June 9, 2010

still standing

Last year while in Berlin I went in search of the ruins of SpreePark, an old amusement park that had been the only continuously running amusement park in the GDR since 1969 until falling victim to shady ownership after reunification. The remains of the park still remain, and while I didn't have the balls to hop the fence and wander through them (I could only imagine trying to explain myself in a language that I don't speak), I was able to get a pretty good view of the park just by walking the fenced perimeter. I caught a post on Twitter yesterday that linked to an article on NileGuide.com highlighting Eight similar parks in America, whose remains are still standing. Most notable of the ones highlighted are Six Flags New Orleans and Glen Echo Park near DC. Glen Echo's art deco features are amazing, and parts of the park are actually still open under the stewardship of the National Parks Service. The comments to the post also reveal additional info about the parks listed as well as other dormant but still-remaining parks, including River Country USA, a Disney Park that still remains closed and dormant in the middle of Walt Disney World. You can check out my pics from Spreepark in Berlin in the second link below.
  • NileGuide: 8 Abandoned American Theme Parks
  • jbd blog 09.11.09: silent (Spreepark in Berlin)

    Jim said...

    What a shame to see old-fashioned amusement parks decay and go away. To a certain degree, they too are a part of America's history. Unfortunately, most people don't care about that too much.

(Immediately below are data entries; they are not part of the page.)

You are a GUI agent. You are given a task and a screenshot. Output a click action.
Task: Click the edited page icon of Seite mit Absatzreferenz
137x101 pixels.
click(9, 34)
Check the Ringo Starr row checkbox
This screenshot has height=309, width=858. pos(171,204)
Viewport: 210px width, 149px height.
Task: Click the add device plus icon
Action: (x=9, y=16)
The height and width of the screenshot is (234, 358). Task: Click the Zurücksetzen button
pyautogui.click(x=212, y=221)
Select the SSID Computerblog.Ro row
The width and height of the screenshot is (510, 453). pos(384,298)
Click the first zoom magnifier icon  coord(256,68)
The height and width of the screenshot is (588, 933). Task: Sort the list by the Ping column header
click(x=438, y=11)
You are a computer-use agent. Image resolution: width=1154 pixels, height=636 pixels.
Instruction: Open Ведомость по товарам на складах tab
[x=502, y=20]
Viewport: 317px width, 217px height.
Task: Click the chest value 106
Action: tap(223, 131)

    I always wondered what happened to the Lake Dolores park in Newberry Springs, CA. every time we pass it when we drive to L.A. from Vegas. I remember when it was still open and driving by on the I-15 freeway one could see lots of people waiting in line for the water slides. The pools and the slides looked like fun. Especially when it was 110 degrees out.

    Mike Raff said...

    I spent many happy hours at Glen Echo in MD as a kid. I loved the bumper cars especially and I might have even learned to swim in the Crystal Pool. (I believe I there was a scary indoor ride that I rode with my eyes closed and later lied about.)

    I worked there many years later, after the National Park Service took over, building sets for the resident children's theater group, Adventure Theater. It's current incarnation, with it's emphasis on the arts and education is really much more in line with its origins as a Chatauqua Assembly than its incarnation as an amusement park. http://www.glenechopark.org/history.htm

    The beautiful carousel still operates, with its hand-carved animals and the Mighty Wurlitzer organ playing in the background. I actually have an album of the Wurlitzer's music on vinyl somewhere.

    It's still well worth visiting--especially if you've never had the pleasure of seeing a 5 year old riding a real merry-go-round!